### WHAT IS ASKED
#1 Using the Roth IRA passage, decide whether each statement agrees with it. Answer yes or no, and quote the deciding words.
(a) For tax purposes, all of the client's Roth IRAs are treated as one combined Roth.
(b) "Back door Roth" is an official term for the process.
(c) Amounts moved directly from the after-tax sub account to a Roth IRA are affected by pre-tax balances in traditional IRAs.
#2 In one to three sentences, explain why the Roth IRA passage says no further accounting or tracking of gains on the Roth contributions is needed.
#3 Copy the Roth IRA passage word for word, everything from "Sounds like there" down to "fully tax free.".

### PASSAGE
▬▬▬▬▬▬▬▬▬▬

Sounds like there was two direct rollovers done from the 401k with the 25,000 in after tax contributions going to a Roth IRA. When that rollover was done, the earnings on the after tax contributions were rolled to the traditional IRA. Once the 25,000 is in the Roth IRA it is treated as a non taxable conversion. However, since the client had 200,000 in another Roth IRA, I will assume that his first Roth IRA contribution was prior to 2013. If so, his Roth IRA is fully qualified (5 years and age 59.5) and all distributions are tax and penalty free. Therefore, there is no need for any further accounting or for tracking the amount of gains on the Roth contributions. No need to unwind any of this. Remember that for tax purposes, all of his Roth IRAs are treated as a single combined Roth. Once the first one is qualified, they are all qualified and fully tax free.



  • The term “Back door Roth” is an unofficial description of the process of contributing to a Roth IRA by making a non deductible TIRA contribution and then converting it, ending with a very similar result as a regular Roth contribution. An analagous process with a 401k is making a much larger after tax contribution to a separate sub account and then rolling it along with its earnings to a Roth IRA or Roth 401k in the plan. 
  • The conversions in both cases involve pro rating the basis with pre tax values in either the TIRAs or in the case of the separate after tax account in the 401k to the pre tax amounts in the sub account only, since it is generally treated as a separate account per Sec 72(d)(2). Amounts moved from the after tax sub account DIRECTLY to a Roth IRA are not affected by TIRA pre tax balances because they were never deposited in a TIRA.
  • Therefore, while client’s 25,000 Roth rollover functions as a back door Roth, the taxable amount is not affected by any value in his pre tax 401k as long as the plan still treats the sub account as a separate account OR if the direct rollovers were requested per Notice 2014-54 (a split rollover of pre tax and after tax amounts requested at the same time) it would not matter as the IRS explained in the Notice. Were these direct rollovers requested at the same time?  Since this occurred in 2016, was the 2016 1099R reported correctly on line 16 of Form 1040 showing no taxable amount on line 16b?
  • Therefore, the shorter answer to your question is that if this direct rollover was requested as a split rollover of pre tax to TIRA and after tax to Roth IRA per Notice 2014-54, there is no pro rating of basis with pre tax. Even the gains in the after tax sub account would have gone to the TIRA.

▬▬▬▬▬▬▬▬▬▬

### RECORDED INFORMATION
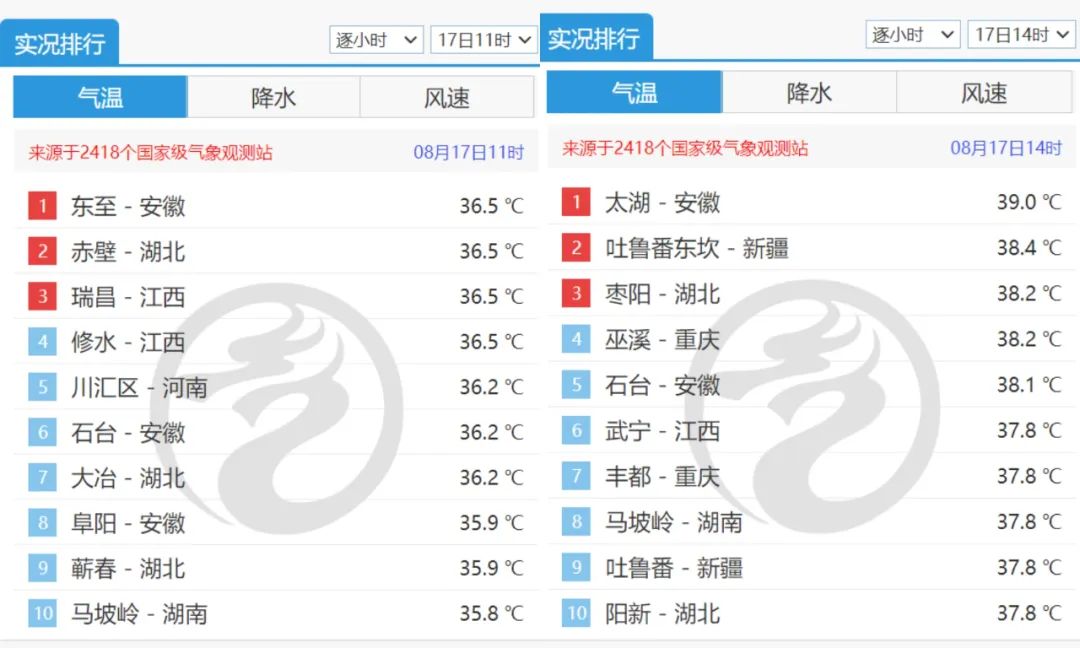Open the 逐小时 dropdown next to 17日14时
1080x648 pixels.
point(912,35)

▬▬▬▬▬▬▬▬▬▬

### FULL ANSWERS
#1
(a) Yes: "for tax purposes, all of his Roth IRAs are treated as a single combined Roth."
(b) No: "The term “Back door Roth” is an unofficial description of the process."
(c) No: "Amounts moved from the after tax sub account DIRECTLY to a Roth IRA are not affected by TIRA pre tax balances because they were never deposited in a TIRA."

#2 The client's first Roth IRA contribution is assumed to have been made before 2013. That would make his Roth IRA fully qualified (5 years and age 59.5), so all distributions are tax and penalty free. Because all of his Roth IRAs count as a single combined Roth, once the first one is qualified, they are all qualified and fully tax free.

#3
Sounds like there was two direct rollovers done from the 401k with the 25,000 in after tax contributions going to a Roth IRA. When that rollover was done, the earnings on the after tax contributions were rolled to the traditional IRA. Once the 25,000 is in the Roth IRA it is treated as a non taxable conversion. However, since the client had 200,000 in another Roth IRA, I will assume that his first Roth IRA contribution was prior to 2013. If so, his Roth IRA is fully qualified (5 years and age 59.5) and all distributions are tax and penalty free. Therefore, there is no need for any further accounting or for tracking the amount of gains on the Roth contributions. No need to unwind any of this. Remember that for tax purposes, all of his Roth IRAs are treated as a single combined Roth. Once the first one is qualified, they are all qualified and fully tax free.